Most integration happens within

Although there may be little interdepartmental data sharing, many federal departments use enterprise application integration technologies to connect

Although there may be little, if any, interdepartmental data sharing, many

federal departments use enterprise application integration (EAI) technologies

to connect systems within their own organizations.

The Environmental Protection Agency's Office of Research and Development

(ORD), for example, contracted with American Management Systems Inc. to

install webMethods Inc.'s technology to link up its Laboratory Implementation

Plan, which tracks the organization's research projects, with EPA's main

financial system, the Integrated Financial Management System (IFMS).

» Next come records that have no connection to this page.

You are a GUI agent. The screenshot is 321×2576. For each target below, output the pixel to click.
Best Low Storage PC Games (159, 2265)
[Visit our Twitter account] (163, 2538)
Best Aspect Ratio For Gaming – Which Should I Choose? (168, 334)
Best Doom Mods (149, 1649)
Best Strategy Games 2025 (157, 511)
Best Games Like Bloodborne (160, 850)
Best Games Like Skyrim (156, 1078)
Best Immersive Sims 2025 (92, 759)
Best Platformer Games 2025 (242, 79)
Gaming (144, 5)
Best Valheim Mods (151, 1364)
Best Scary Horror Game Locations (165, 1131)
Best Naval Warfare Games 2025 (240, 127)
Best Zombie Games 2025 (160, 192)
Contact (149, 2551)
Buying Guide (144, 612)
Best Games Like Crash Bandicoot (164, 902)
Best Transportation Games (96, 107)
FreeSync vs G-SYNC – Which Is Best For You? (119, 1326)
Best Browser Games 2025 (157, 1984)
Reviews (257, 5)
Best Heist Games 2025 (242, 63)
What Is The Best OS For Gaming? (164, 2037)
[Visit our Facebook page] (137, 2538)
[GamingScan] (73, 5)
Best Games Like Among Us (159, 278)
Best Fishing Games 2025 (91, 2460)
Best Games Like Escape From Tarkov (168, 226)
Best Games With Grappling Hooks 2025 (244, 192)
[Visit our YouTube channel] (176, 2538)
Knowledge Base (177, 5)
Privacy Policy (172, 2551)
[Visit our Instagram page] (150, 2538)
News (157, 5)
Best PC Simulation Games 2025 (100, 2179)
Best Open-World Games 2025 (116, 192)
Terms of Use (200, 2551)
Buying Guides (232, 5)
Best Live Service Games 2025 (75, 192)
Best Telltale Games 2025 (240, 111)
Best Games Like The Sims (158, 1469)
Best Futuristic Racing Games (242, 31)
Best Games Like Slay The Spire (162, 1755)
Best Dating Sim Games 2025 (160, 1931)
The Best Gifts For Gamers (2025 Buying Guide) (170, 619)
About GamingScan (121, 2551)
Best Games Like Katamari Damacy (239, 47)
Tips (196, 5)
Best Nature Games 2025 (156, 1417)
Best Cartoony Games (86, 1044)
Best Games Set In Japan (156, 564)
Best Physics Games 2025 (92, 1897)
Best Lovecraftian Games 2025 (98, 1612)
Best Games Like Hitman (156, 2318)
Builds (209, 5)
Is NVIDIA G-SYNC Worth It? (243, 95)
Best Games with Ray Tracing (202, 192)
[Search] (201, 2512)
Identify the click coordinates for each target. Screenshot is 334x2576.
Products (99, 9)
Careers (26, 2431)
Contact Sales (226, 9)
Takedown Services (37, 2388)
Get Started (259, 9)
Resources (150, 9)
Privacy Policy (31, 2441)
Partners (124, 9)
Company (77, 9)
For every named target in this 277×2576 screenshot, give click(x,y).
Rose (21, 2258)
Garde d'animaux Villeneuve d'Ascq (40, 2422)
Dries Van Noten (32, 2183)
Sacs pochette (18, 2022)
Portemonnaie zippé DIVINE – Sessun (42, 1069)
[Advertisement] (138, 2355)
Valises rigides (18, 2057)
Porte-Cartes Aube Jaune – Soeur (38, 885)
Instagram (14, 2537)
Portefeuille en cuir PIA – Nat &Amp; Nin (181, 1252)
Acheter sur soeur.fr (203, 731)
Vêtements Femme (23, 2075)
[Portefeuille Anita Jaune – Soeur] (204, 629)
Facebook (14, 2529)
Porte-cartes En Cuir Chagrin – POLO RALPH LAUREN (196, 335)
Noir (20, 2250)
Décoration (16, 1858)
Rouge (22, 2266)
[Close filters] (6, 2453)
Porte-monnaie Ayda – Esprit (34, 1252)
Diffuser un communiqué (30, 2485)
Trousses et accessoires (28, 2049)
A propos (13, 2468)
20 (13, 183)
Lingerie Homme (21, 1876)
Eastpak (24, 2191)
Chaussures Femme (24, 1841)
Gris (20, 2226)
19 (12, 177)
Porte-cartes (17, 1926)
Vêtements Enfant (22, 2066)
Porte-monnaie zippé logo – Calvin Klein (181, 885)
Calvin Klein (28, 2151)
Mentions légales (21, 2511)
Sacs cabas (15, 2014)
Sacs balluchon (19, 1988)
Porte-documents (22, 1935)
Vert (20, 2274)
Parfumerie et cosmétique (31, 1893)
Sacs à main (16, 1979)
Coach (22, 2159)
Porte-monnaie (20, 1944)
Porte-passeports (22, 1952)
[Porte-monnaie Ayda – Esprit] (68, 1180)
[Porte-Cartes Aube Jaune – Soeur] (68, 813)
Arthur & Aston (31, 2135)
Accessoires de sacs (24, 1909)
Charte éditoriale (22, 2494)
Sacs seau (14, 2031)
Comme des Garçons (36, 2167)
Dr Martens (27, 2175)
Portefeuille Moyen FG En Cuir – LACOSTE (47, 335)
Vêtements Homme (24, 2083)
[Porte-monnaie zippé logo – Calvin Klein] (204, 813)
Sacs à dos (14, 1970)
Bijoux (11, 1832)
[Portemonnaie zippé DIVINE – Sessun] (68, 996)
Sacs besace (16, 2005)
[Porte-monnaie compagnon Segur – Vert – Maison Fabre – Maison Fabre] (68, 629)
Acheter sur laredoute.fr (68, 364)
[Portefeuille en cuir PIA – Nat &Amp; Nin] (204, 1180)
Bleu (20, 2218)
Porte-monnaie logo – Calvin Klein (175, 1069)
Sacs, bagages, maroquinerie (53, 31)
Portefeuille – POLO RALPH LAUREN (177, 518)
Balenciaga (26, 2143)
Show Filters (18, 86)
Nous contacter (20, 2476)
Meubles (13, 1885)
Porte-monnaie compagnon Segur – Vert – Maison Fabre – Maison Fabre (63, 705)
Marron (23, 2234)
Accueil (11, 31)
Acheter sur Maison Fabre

The goal of the project is to eliminate the need to enter financial

information separately into both systems, said John Sykes, a program analyst

with ORD.

With the EAI application, data is entered into the Laboratory Implementation

Plan and then "you hit a trigger and your financial transactionsÖare automatically

shipped down to IFMS," Sykes said.

The project will be completed in December or early January at a cost

of about $400,000, he said, noting that Computer Sciences Corp. is assisting

with the implementation.

ORD will work with AMS next summer to integrate its Technical Integration

Management System, which contains unpublished research, with the Environmental

Information Management System, which is available via the Internet to the

public, Sykes said. Once connected, the organization will be able to more

quickly provide information to the public, he said.

The Air Force has placed a premium on data sharing and collaboration

in its efforts to modernize its aerospace operations center weapons system.

The service is looking to standardize the center and reduce the manpower

needed to operate it by creating "machine-to-machine interactions," said

Col. Peter Hoene, weapons system program director.

As part of that process, the Electronic Systems Center at Hanscom Air

Force Base, Mass., is heading the center's Blue Two program, which, with

help from private industry, will demonstrate technologies that could become

part of the center in the next six months or, in the longer run, play a

role in a next-generation aerospace operations center, Hoene said.

The organization held two demonstrations this summer in which four industry

teams exhibited their systems.

A team headed by Washington, D.C.-based Synergy Inc. was the only one

to use the "message-oriented middleware concept," said Fred Czerner, vice

president of technology services for Synergy.

In its demonstration, the company used TIBCO Software Inc.'s EAI tools

to link "together several different organizations within the Air Force that

were involved in command and control," Czerner said, adding that the Air

Force plans to use the system in an operational setting later this year.

Synergy has developed an exclusive relationship with TIBCO and uses

its tools on Navy and NASA projects.